What do we mean by handmade?
What is handmade?
We’re quick to blurt out the answer, but the truth is that defining the concept is getting a lot harder. It’s a bit like saying blue. There are a heck of a lot of shades of it!
When Etsy changed its definition of handmade last year, there was a lot of confusion. And backlash. The new policies meant that shops could hire others to help with high demand. (It’s not easy to churn out handmade goods all alone.) Before the change, Etsy sellers had to make their ‘handmade’ goodies themselves.
And since Etsy got so popular before they changed their policy, maybe that’s why so many of us think handmade means something made by one person, from start to finish.
Yet we can’t forget the community so many crafts thrive upon. I’m thrown back to childhood memories of quilting events at country fairs, where a dozen women stitched together on the same jumbo quilt. Those quilts are handmade, too.
A New Definition
Abby of While She Naps shared this video in her own post about defining handmade:
Should the handiwork of these people be devalued because of the factory setting? They’re screen-printing, stuffing, and stitching the same way anyone would do at home.
And the complications to defining handmade don’t end there, either. On Etsy photography, prints, laser cut items, and other goods have been defined as ‘handmade’. With the biggest handmade goods marketplace saying so, it’s easy to get used to the thought.
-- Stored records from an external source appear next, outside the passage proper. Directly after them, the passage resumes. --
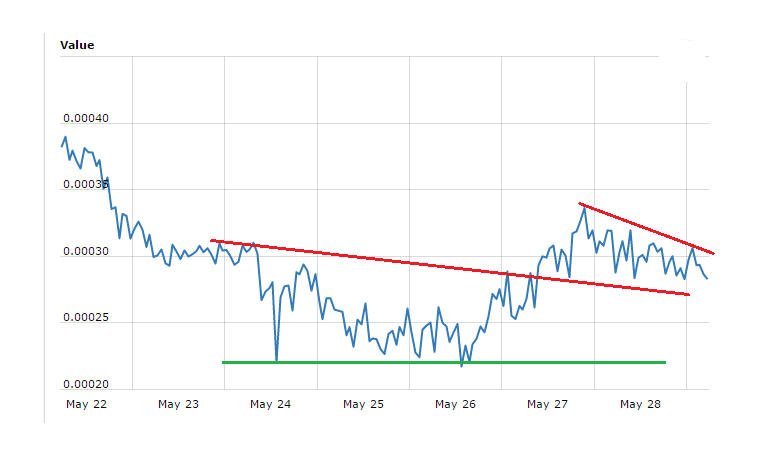Select the 0.00030 y-axis label
This screenshot has width=782, height=468.
[x=85, y=251]
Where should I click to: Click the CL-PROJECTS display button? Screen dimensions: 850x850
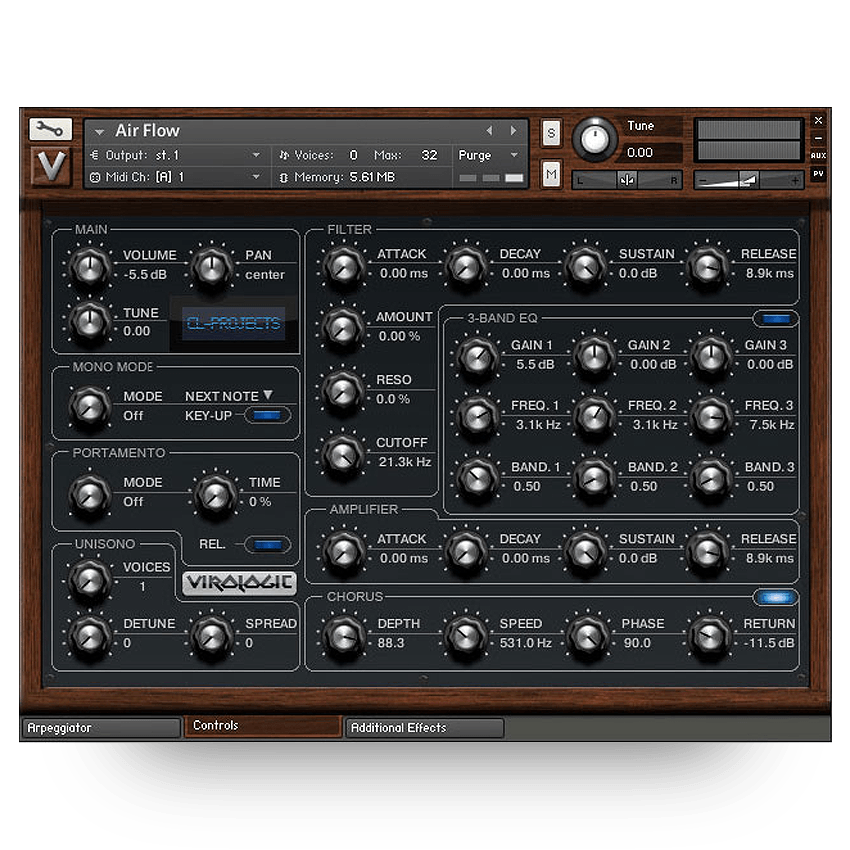point(234,324)
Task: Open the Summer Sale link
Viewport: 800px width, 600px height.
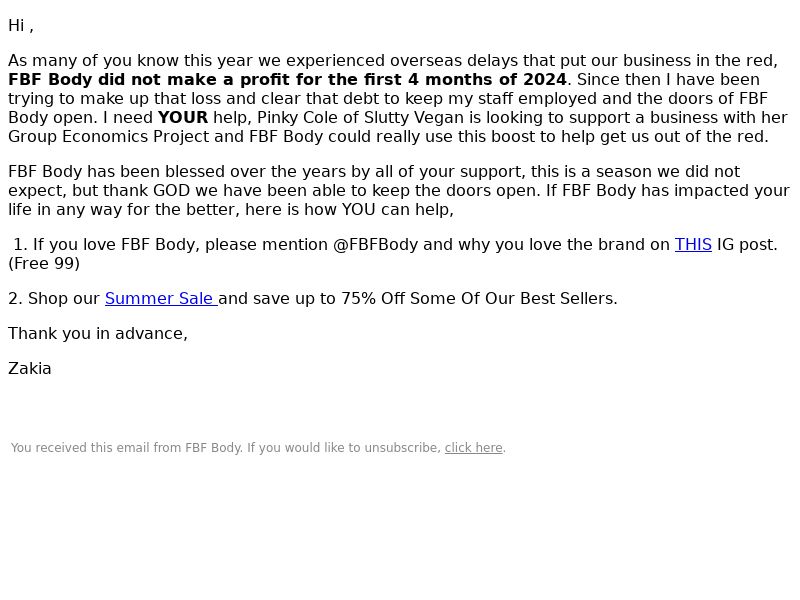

Is a sketch done on a tablet any less handmade than one on a canvas? Where does photography actually fit in? What about web design and typography? Does a craft kit make the handmade item less meaningful?
The truth is, handmade is what we make it.
To me, handmade gets its value from being a labour of love and design. I love buying handmade items from indie designers who make their own goods. That love continues when a brand grows and has to hire some help. If you ask me, that’s even better. It means more people are working to create something fun and wonderful.
To me, cameras and even mouse cursors are just tools, just like knitting needles and pottery knives. The tool doesn’t do the work for you. Someone uses that tool to create something. It still takes skill and time.
The capabilities of our tools are growing. Our definition of handmade has to grow, too.
How do you define handmade?
Whether you agree or disagree, I’d love to hear your thoughts!
xo,
*Pottery photo credit to ime
Maybe we should step away from using hand-made, and try using indie-made instead? When I machine knit something, it still takes skill – simply different skills from hand knitting. Perhaps like a potters wheel vs uh, no potters wheel? (Note my ignorance on pottery..!)
Of course there will be a grey area when employees are involved, but if there is no LARGE scale production lines, I think that would still count as Indie, to a certain extent.
I like indie-made!
My mother bought a knitting machine a couple years ago. Before that I had a very unrealistic idea of what they could do. It’s still very much a crafting tool in my opinion – you have to move the stitches by hand to do anything but stockinette! Very fiddly!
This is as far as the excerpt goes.